Enhanced delivery of protein therapeutics with a diphtheria toxin-like platform that evades pre-existing neutralizing immunity

Targeted intracellular delivery of therapeutic peptides and proteins remains an important but unresolved goal in biotechnology. A promising approach is to engineer bacterial exotoxins that deliver their cytotoxic enzymes into cells and can be engineered to target cancer cells as is the case with immunotoxins. The well-studied diphtheria toxin translocation domain is ideally suited as a delivery platform as it has been shown to be capable of delivering a wide range of macromolecular cargo. Widespread deployment of DT-based therapeutics in humans, however, is complicated by the prevalence of pre-existing anti-DT antibodies from childhood vaccinations that reduce the exposure, efficacy and safety of this important class of protein drugs.
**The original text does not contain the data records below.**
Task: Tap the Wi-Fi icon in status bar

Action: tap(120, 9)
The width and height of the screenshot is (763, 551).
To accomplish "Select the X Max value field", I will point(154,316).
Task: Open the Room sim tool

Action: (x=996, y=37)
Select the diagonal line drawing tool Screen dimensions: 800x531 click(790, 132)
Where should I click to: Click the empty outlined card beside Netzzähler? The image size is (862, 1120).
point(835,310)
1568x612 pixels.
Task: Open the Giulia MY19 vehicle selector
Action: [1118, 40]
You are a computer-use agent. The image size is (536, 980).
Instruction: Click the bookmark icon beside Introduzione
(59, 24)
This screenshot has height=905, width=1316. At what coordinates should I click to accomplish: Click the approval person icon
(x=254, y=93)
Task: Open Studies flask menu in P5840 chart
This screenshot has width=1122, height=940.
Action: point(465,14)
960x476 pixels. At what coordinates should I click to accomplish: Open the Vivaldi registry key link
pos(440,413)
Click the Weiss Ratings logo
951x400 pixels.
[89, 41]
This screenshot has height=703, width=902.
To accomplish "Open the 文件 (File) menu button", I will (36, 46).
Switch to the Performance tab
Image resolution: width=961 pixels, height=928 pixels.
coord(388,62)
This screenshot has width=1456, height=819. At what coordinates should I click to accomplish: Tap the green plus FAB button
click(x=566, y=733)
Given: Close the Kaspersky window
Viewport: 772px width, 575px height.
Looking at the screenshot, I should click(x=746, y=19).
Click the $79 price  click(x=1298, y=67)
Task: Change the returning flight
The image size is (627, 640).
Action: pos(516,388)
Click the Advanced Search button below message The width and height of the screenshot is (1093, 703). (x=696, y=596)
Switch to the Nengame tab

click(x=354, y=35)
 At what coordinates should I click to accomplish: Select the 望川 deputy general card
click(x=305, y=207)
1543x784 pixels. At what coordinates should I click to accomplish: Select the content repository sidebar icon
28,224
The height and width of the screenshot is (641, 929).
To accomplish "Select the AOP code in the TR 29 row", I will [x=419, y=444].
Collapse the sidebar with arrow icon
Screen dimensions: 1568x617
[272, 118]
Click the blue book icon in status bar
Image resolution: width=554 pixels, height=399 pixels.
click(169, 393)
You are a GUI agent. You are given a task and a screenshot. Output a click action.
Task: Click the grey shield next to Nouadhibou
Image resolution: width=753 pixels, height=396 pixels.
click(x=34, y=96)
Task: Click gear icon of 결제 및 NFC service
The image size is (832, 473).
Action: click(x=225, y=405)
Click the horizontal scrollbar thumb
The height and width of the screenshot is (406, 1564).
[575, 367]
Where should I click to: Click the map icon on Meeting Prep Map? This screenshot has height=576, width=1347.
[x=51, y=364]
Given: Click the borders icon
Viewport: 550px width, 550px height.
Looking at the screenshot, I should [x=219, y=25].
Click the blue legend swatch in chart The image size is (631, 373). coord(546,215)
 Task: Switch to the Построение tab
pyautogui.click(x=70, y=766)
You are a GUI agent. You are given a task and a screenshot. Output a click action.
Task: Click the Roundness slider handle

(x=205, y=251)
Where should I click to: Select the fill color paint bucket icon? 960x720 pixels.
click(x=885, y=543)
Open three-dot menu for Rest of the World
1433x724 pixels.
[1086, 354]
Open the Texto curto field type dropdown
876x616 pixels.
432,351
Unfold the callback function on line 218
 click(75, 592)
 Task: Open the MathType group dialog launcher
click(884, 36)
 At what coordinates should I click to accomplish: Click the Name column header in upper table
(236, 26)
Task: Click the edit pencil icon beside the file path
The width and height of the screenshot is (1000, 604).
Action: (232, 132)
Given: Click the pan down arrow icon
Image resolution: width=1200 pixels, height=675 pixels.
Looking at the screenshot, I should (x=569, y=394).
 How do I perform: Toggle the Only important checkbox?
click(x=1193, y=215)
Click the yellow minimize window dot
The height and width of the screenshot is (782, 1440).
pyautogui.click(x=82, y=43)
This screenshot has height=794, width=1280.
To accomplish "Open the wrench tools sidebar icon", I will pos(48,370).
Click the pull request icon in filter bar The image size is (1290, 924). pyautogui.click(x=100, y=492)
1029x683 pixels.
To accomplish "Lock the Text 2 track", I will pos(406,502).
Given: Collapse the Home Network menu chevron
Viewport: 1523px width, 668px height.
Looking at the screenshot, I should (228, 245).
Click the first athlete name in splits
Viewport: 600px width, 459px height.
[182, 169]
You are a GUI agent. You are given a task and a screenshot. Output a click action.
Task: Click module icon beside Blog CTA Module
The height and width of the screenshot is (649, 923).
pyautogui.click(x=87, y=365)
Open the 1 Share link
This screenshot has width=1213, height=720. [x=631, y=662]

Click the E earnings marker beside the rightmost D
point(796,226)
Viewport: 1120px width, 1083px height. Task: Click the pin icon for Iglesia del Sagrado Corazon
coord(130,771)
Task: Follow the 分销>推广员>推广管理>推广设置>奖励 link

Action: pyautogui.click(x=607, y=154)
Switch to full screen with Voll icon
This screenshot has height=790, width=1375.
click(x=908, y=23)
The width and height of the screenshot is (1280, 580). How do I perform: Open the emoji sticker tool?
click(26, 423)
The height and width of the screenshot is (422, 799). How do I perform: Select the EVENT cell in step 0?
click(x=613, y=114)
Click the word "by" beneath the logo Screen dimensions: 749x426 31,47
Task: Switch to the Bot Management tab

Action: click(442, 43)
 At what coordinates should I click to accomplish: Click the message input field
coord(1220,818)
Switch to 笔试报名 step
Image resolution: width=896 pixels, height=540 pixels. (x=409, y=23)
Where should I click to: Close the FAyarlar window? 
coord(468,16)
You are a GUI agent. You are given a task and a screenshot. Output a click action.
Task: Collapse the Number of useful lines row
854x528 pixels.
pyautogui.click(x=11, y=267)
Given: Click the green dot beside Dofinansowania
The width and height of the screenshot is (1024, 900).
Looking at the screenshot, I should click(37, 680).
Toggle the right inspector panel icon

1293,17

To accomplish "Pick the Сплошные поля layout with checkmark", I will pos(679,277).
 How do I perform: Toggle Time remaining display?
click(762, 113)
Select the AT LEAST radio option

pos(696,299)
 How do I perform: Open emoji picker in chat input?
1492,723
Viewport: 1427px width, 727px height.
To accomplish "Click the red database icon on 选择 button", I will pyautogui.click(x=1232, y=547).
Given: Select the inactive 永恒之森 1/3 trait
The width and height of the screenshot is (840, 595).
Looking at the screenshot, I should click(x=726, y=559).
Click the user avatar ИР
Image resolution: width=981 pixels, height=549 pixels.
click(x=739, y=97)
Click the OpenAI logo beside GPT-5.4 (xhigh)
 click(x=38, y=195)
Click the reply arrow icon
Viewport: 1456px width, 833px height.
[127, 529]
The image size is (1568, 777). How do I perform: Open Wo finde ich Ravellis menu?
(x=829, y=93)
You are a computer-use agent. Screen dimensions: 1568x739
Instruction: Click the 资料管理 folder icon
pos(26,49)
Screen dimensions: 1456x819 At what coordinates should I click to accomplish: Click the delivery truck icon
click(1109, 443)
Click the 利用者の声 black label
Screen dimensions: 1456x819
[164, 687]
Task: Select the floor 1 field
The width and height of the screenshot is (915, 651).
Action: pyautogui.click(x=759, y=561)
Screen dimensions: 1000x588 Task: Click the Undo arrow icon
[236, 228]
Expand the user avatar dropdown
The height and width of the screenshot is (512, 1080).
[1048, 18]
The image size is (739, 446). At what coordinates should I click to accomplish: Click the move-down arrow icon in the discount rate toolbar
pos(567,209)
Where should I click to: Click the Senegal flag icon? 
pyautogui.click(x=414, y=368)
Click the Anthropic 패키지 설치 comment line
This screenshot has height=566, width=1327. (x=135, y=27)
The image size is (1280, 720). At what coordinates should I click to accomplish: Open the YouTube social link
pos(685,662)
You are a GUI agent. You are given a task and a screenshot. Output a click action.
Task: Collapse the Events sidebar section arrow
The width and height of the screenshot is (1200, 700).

Thus, there is a great need for delivery platforms with no pre-existing immunity in humans. Here, we describe the discovery and characterization of a distant diphtheria toxin homolog from the ancient reptile pathogen Austwickia chelonae that we have named Chelona Toxin (CT). We show that CT is comparable to DT structure and function in all respects except that it is not recognized by pre-existing anti-DT antibodies present in human sera. Moreover, we demonstrate that the CT translocase is superior to the DT translocase at delivering therapeutic protein cargo into target cells. These findings highlight CT as a potentially class-enabling new chassis for developing safer and more efficacious immunotoxins and intracellular protein delivery platforms for cancer therapy.